GIVEN TEXT -
####################

There is always a race condition when canceling/unlinking an URB: either the URB completes ("wins") before you could actually cancel it, or the cancelation "wins". The last option is actually the better one, and the first can still sporadically happen but causes a lot of logging in syslog. In 2.4.1, we always reported like the first option happened, which caused a lot of people to complain about excessive logging. In 4.2.0, option 2 is used (if we can), unless the race really was won by the URB.

The Pcaps for 2.4.1 and 4.2.0 are identical, except for the fact that 2.4.1 did not yet log UNLINK. This is the only difference.

@comsyspro
Copy link
Author

comsyspro commented Jun 10, 2024

So what can I try in the code to test v4.2.0 with the option used in v2.4.1. Or can I define a condition if this "deviceid:vendorid" is used then try to use option 1 and if not option 2. At the moment I can't understand exactly the two options. I would implement the code v4.2.0. if you could give a code snippet to test and recompile if that would work. And if it is a timeout issue can this be temporarily bridged in the code?

####################

STORED DATA -
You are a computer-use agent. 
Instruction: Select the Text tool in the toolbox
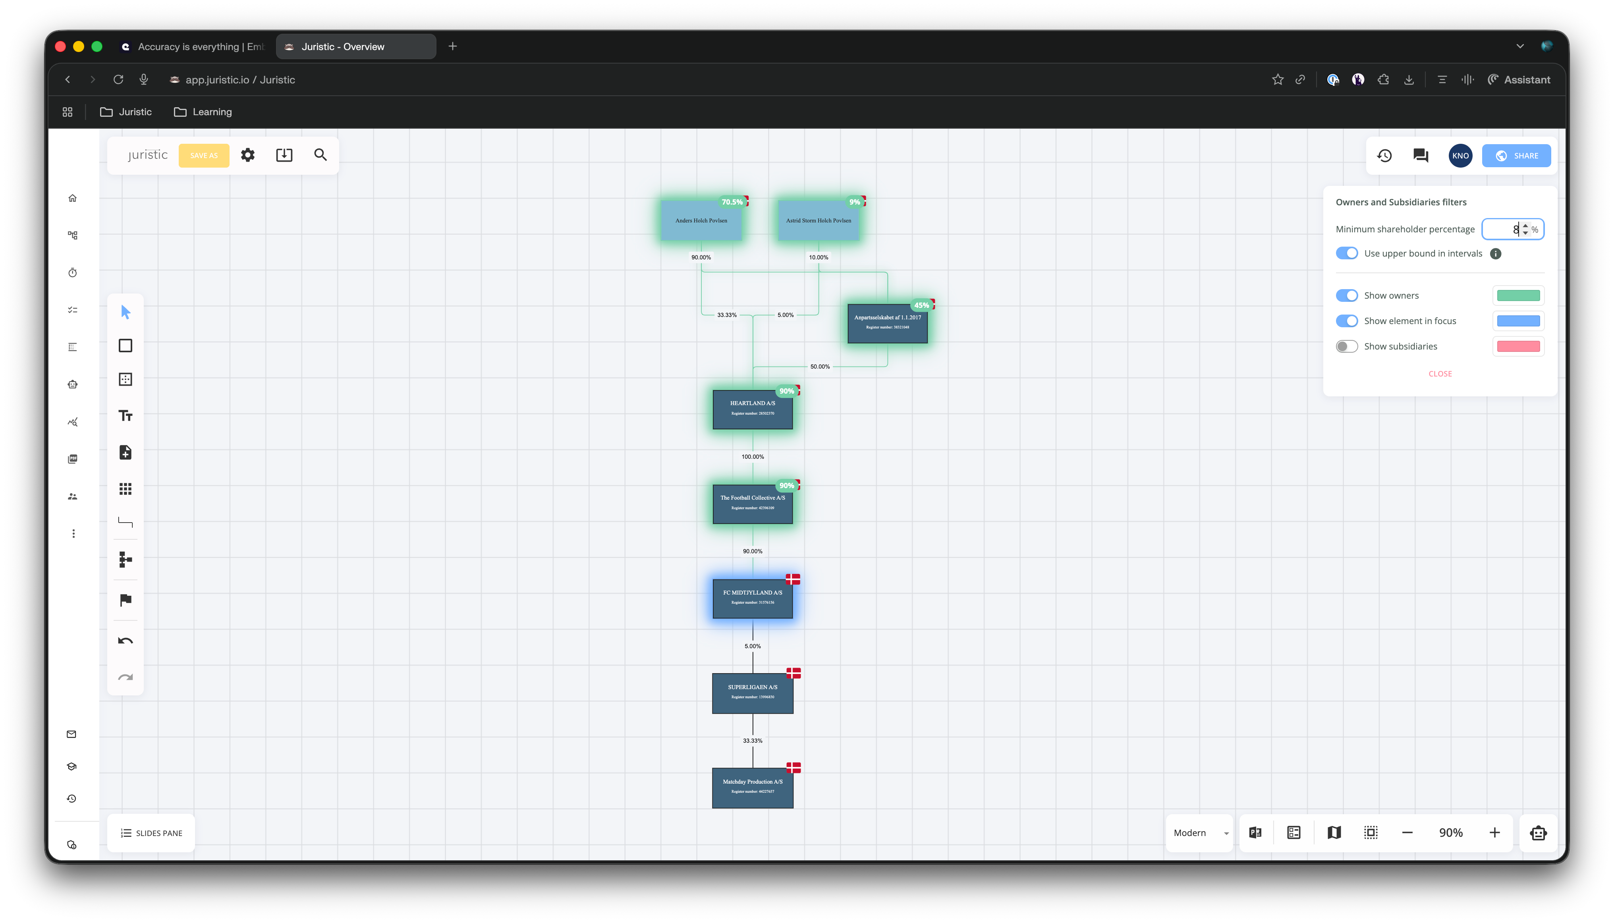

####################

WRITTEN TASKS -
**a)** Which sentences in the URB cancellation thread mention a version number?
**b)** Could you carry on the URB cancellation thread from where it stops?

ANSWERS FOR THE EXERCISE -
**a)**
- "In 2.4.1, we always reported like the first option happened, which caused a lot of people to complain about excessive logging."
- "In 4.2.0, option 2 is used (if we can), unless the race really was won by the URB."
- "The Pcaps for 2.4.1 and 4.2.0 are identical, except for the fact that 2.4.1 did not yet log UNLINK."
- "So what can I try in the code to test v4.2.0 with the option used in v2.4.1."
- "I would implement the code v4.2.0."

**b)**
Perhaps here?

// UNLINK strategy

Or here?

// Upon UNLINK, Linux expects the URB to actually be canceled (besides not wanting to know the SUBMIT result,

@dorssel
Copy link
Owner

dorssel commented Jun 10, 2024

You can try replacing the following line:

var won = PendingSubmits.TryRemove(unlink.submit_seqnum, out var _);

with simply:

var won = false;

This will make UNLINK believe that it lost the race condition. It will also make every URB return its result, even if it was canceled (as it won't be removed from the queue). That will mimic old behavior. Not exactly, though, as the ordering of URBs and UNLINKs may be different.

Can you also post the syslog of:

  • 2.4.1
  • 4.2.0 (release)
  • 4.2.0 (after above change)

syslog reports UNLINKs quite well, so it could give some more hints as to what is happening. I still don't understand what is going wrong exactly.

@comsyspro
Copy link
Author

comsyspro commented Jun 11, 2024

I changed to var won = false; but that didn't fix the issue, it's same as before. Where can I find the syslog as I'm using Windows<->Windows and not Windows<->Linux.

Can it be that also here is the problem? Is it possible to control which endpoints are canceled?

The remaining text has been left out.